Is it perhaps more appropriate for me to officially report this to the cljs team, who can provide the equivalent settings to Google based on what's being done under the hood? I guess I'm moving towards figuring out how cljs uses closure, which might be a few days spelunking to figure out for a beginner to the code.

thheller08:10:16

why do you need the sources? I think for closure the intention is to do as part of the optimization process

thheller08:10:38

they added a new optimization level “BUNDLE” recently maybe that does what you need?

dominicm08:10:45

They're generating sources which are not providing namespaces when separate.

dominicm08:10:53

I tried that, no cigar.

thheller08:10:23

why do you need that though?

dominicm08:10:48

@thheller I'm using the JavaScript module support to use some CJS files in a CLJS project.

thheller08:10:05

yes, and you want to reproduce a bug? but why do you need separate namespace to reproduce it?

dominicm08:10:23

The bug is to do with local vars vs global ones.

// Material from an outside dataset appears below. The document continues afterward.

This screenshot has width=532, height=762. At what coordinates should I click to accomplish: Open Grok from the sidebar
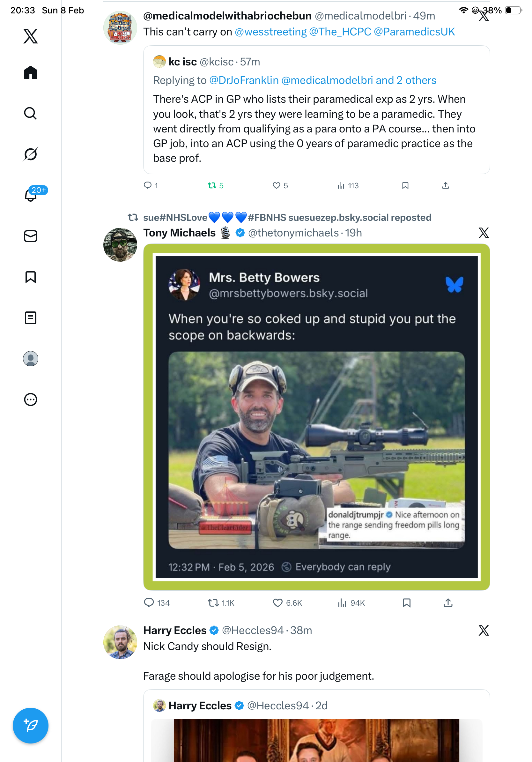(x=31, y=154)
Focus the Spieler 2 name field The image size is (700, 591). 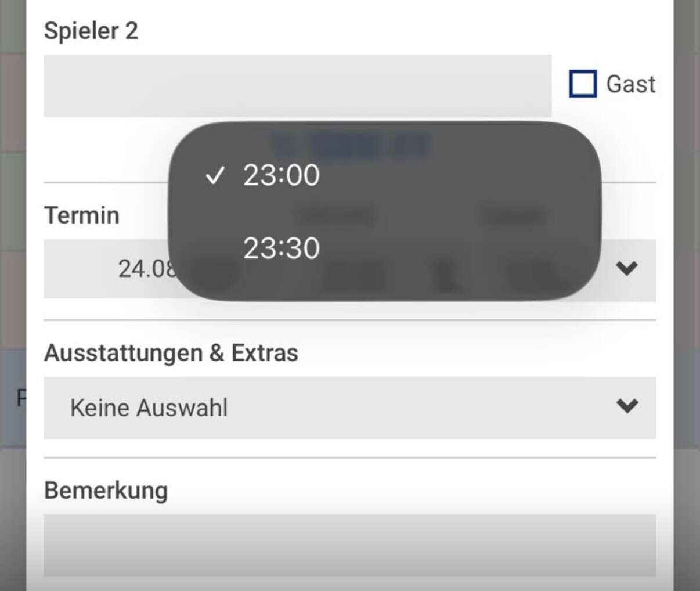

They do var in the generated code, which is fine when sharing (or so compilation suggests!), but not when separate.

thheller08:10:28

hmm I was just looking through some commits and was confused by one thing

thheller08:10:52

goog.provide('module$foo'); var module$foo = ...; is that the var you are talking about?

thheller08:10:24

usually goog.provide is not followed by a var

dominicm09:10:45

Yes! That is wrong

dominicm09:10:50

Only happens for CJS though.

dominicm09:10:57

ES6 is fine

dominicm09:10:12

For me it was always followed by var module$foo = {}

dominicm09:10:24

which then locally scoped the module, meaning it didn't get exported.

thheller10:10:25

feels wrong but I don’t know if thats always been like that

dominicm10:10:19

Looks like it has for > 1 year.

thheller10:10:25

not sure, I haven’t used the closure stuff much recently since it was way too unreliable in many cases

dominicm10:10:45

(I based that on older tests)

juhoteperi11:10:33

I wonder how this can be a problem because I have used Closure successfully with CJS modules

thheller11:10:40

@dominicm are you running in the browser? did a quick test and the extra var definitely is not an issue there

dominicm11:10:58

I was compiling for nodejs.

dominicm11:10:29

A quick way to repro is to run through the js module sayHello, but port the es6 module to cjs

dominicm11:10:39

Oh, and bump the cljs version to 908

dominicm12:10:00

the browser working makes sense I guess, the var is global there. Nodejs provides scope to vars.